Нормально функционирующий университет является гарантом устойчивости демократии и республики. И именно в этом качестве он является объектом государственной политики. Во Франции демократический режим утвердился прежде, чем люди стали чувствовать себя гражданами демократического государства, что, как известно, не преминуло сказаться на республиканцах в период II Республики. Французский исследователь Э. Манёврие в книге «Образование буржуазии во времена Республики» писал: «Чтобы излечиться, по нашему глубокому убеждению, нам необходимо привести в согласие педагогический режим с режимом политическим. Наполеон задумывал свой университет как место производства функционеров и солдат; создадим же наш для формирования граждан…»6. Современная демократия нуждается не только в армии, но и в новых «интеллектуалах» - понятие, которое появилось благодаря «делу Дрейфуса» и которое по сей день, как показал К. Шарль в работе «Республика университетских преподавателей», является одним из ключевых в осмыслении властных отношений. Эти интеллектуалы и должны быть той самой «аристократией в демократии», о которой ведётся столько дискуссий.
Новая аристократия не есть социальный класс, присваивающий себе функции элиты. Требование демократии состоит в том, что каждый может стать «буржуа» благодаря образованию и личным достоинствам, встать во главе государственной власти. Республиканский элитаризм и соответствующая ему политическая система, меритократия, рассматриваются, таким образом, как необходимые средства для совершенствования управления демократическим государством. Эта концепция стала следствием критического анализа аристократической системы, идея которой активно претворялась в жизнь ещё с XVIII столетия, и одновременно постановки под сомнение системы покупки прав и обязанностей буржуазией в конце Старого режима, что заведомо создавало более благоприятные условия для рождённых в привилегированных и богатых семьях. Тогда как идея республиканского элитаризма, восходящая к Кондорсе, напротив, исходит из убеждения в том, что общественное образование должно стать ключом к индивидуальной эмансипации, а во главу угла должны быть поставлены личные заслуги каждого отдельного индивида.

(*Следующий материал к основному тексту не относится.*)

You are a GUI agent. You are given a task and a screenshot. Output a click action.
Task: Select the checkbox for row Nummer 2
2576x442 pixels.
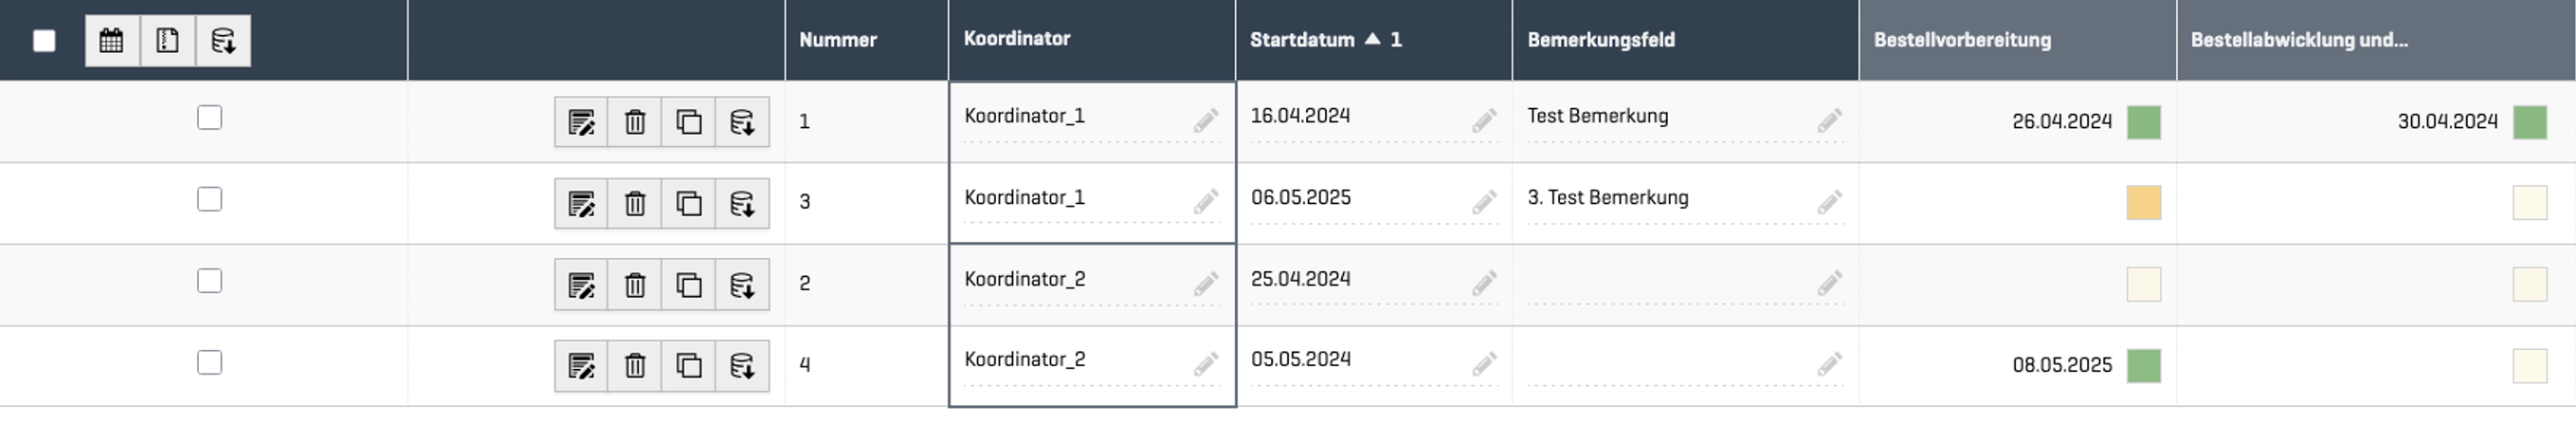click(x=209, y=281)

Таким образом, согласно республиканской модели III Республики, реформирование университетов во Франции должно отвечать задаче увеличения эффективности государственного аппарата. В этой перспективе университет предстаёт местом достижения консенсуса между различными политическими фракциями. Как правые, так и левые заинтересованы в преобразовании системы высшего образования, цель которого – обеспечивать Францию элитой, в которой она так нуждается. Для более консервативных политических сил, речь должна идти об обосновании условий и качества новой аристократии, в руках которой будет сосредоточена власть. Для самих же республиканцев, как говорил Гамбетта, цель состоит в формировании «нового класса» из массы, который способен укрепить демократические основы Французской республики.
1 E. Boutmy, Quelques idées sur la création d’une faculté libre d’enseignement supérieur, Paris, 1871. P.5.
2 Ibid. P.6.
3 L. Liard, L'enseignement supérieur en France, 2 t., Paris, A.Colin, 1888; L'Université de Paris, Paris, A. Colin, 1909. P. 354.
4 C. Charle, La République des universitaires, op. cit., notamment p. 179.
5 L. Liard, L'enseignement supérieur en France, 1789-1889, Paris, A. Colin, 1888, t. II.
6 H. Taine. Vie et opinions de F.-T. Graindorge, Hachette, 1867. Р.381.